_How to complete this task:_ Print out the entries below with no edits.

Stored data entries
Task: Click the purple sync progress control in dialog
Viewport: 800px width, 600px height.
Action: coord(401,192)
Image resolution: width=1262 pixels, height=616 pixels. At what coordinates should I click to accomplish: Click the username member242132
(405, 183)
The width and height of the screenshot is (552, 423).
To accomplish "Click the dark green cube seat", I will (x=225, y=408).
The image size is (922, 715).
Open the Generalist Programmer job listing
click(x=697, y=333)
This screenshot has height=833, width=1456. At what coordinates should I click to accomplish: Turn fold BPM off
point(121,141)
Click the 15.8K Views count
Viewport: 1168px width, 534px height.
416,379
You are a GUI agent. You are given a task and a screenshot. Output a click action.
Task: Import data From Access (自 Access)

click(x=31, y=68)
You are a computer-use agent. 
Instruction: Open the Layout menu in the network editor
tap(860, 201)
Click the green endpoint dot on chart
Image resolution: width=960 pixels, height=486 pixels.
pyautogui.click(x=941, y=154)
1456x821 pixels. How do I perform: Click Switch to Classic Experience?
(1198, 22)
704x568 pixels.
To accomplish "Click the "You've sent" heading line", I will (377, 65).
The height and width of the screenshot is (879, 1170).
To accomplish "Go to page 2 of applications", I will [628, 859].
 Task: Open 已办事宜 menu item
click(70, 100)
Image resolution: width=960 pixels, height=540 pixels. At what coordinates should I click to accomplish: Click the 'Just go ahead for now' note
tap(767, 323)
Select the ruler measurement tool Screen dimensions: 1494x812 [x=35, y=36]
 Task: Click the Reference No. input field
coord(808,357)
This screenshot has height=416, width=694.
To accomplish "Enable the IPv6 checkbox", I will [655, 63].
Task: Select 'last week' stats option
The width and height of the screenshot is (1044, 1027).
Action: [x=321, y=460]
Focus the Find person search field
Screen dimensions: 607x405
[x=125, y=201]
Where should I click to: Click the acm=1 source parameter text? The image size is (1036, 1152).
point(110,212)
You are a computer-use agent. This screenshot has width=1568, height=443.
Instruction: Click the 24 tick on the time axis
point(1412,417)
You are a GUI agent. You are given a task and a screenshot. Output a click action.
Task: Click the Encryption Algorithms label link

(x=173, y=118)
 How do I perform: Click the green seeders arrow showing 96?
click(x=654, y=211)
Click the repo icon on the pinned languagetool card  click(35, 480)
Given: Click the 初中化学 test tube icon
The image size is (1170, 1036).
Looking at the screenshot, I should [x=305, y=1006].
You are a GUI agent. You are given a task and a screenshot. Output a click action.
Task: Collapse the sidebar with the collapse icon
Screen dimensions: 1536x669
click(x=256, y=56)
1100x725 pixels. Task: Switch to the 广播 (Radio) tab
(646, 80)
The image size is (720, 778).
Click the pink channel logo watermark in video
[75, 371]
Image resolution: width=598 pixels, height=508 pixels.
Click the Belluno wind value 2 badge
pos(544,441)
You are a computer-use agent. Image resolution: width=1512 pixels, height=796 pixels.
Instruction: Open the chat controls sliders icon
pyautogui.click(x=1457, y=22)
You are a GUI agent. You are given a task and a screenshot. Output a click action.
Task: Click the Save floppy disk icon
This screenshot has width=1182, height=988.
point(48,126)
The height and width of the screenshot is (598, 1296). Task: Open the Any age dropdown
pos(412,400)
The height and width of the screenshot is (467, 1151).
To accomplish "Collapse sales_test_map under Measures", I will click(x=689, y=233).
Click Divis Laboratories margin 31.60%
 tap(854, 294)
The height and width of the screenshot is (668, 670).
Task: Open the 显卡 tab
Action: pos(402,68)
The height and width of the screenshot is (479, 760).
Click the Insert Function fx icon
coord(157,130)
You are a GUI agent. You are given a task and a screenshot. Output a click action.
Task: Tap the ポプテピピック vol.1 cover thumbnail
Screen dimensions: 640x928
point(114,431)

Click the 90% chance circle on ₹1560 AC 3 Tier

_Answer area:_
Task: Click the purple sync progress control in dialog
Viewport: 800px width, 600px height.
Action: coord(401,192)
Image resolution: width=1262 pixels, height=616 pixels. At what coordinates should I click to accomplish: Click the username member242132
(405, 183)
The width and height of the screenshot is (552, 423).
To accomplish "Click the dark green cube seat", I will (x=225, y=408).
The image size is (922, 715).
Open the Generalist Programmer job listing
click(x=697, y=333)
This screenshot has height=833, width=1456. At what coordinates should I click to accomplish: Turn fold BPM off
point(121,141)
Click the 15.8K Views count
Viewport: 1168px width, 534px height.
416,379
You are a GUI agent. You are given a task and a screenshot. Output a click action.
Task: Import data From Access (自 Access)

click(x=31, y=68)
You are a computer-use agent. 
Instruction: Open the Layout menu in the network editor
tap(860, 201)
Click the green endpoint dot on chart
Image resolution: width=960 pixels, height=486 pixels.
pyautogui.click(x=941, y=154)
1456x821 pixels. How do I perform: Click Switch to Classic Experience?
(1198, 22)
704x568 pixels.
To accomplish "Click the "You've sent" heading line", I will (377, 65).
The height and width of the screenshot is (879, 1170).
To accomplish "Go to page 2 of applications", I will [628, 859].
 Task: Open 已办事宜 menu item
click(70, 100)
Image resolution: width=960 pixels, height=540 pixels. At what coordinates should I click to accomplish: Click the 'Just go ahead for now' note
tap(767, 323)
Select the ruler measurement tool Screen dimensions: 1494x812 [x=35, y=36]
 Task: Click the Reference No. input field
coord(808,357)
This screenshot has height=416, width=694.
To accomplish "Enable the IPv6 checkbox", I will [655, 63].
Task: Select 'last week' stats option
The width and height of the screenshot is (1044, 1027).
Action: [x=321, y=460]
Focus the Find person search field
Screen dimensions: 607x405
[x=125, y=201]
Where should I click to: Click the acm=1 source parameter text? The image size is (1036, 1152).
point(110,212)
You are a computer-use agent. This screenshot has width=1568, height=443.
Instruction: Click the 24 tick on the time axis
point(1412,417)
You are a GUI agent. You are given a task and a screenshot. Output a click action.
Task: Click the Encryption Algorithms label link

(x=173, y=118)
 How do I perform: Click the green seeders arrow showing 96?
click(x=654, y=211)
Click the repo icon on the pinned languagetool card  click(35, 480)
Given: Click the 初中化学 test tube icon
The image size is (1170, 1036).
Looking at the screenshot, I should [x=305, y=1006].
You are a GUI agent. You are given a task and a screenshot. Output a click action.
Task: Collapse the sidebar with the collapse icon
Screen dimensions: 1536x669
click(x=256, y=56)
1100x725 pixels. Task: Switch to the 广播 (Radio) tab
(646, 80)
The image size is (720, 778).
Click the pink channel logo watermark in video
[75, 371]
Image resolution: width=598 pixels, height=508 pixels.
Click the Belluno wind value 2 badge
pos(544,441)
You are a computer-use agent. Image resolution: width=1512 pixels, height=796 pixels.
Instruction: Open the chat controls sliders icon
pyautogui.click(x=1457, y=22)
You are a GUI agent. You are given a task and a screenshot. Output a click action.
Task: Click the Save floppy disk icon
This screenshot has width=1182, height=988.
point(48,126)
The height and width of the screenshot is (598, 1296). Task: Open the Any age dropdown
pos(412,400)
The height and width of the screenshot is (467, 1151).
To accomplish "Collapse sales_test_map under Measures", I will click(x=689, y=233).
Click Divis Laboratories margin 31.60%
 tap(854, 294)
The height and width of the screenshot is (668, 670).
Task: Open the 显卡 tab
Action: pos(402,68)
The height and width of the screenshot is (479, 760).
Click the Insert Function fx icon
coord(157,130)
You are a GUI agent. You are given a task and a screenshot. Output a click action.
Task: Tap the ポプテピピック vol.1 cover thumbnail
Screen dimensions: 640x928
point(114,431)

Click the 90% chance circle on ₹1560 AC 3 Tier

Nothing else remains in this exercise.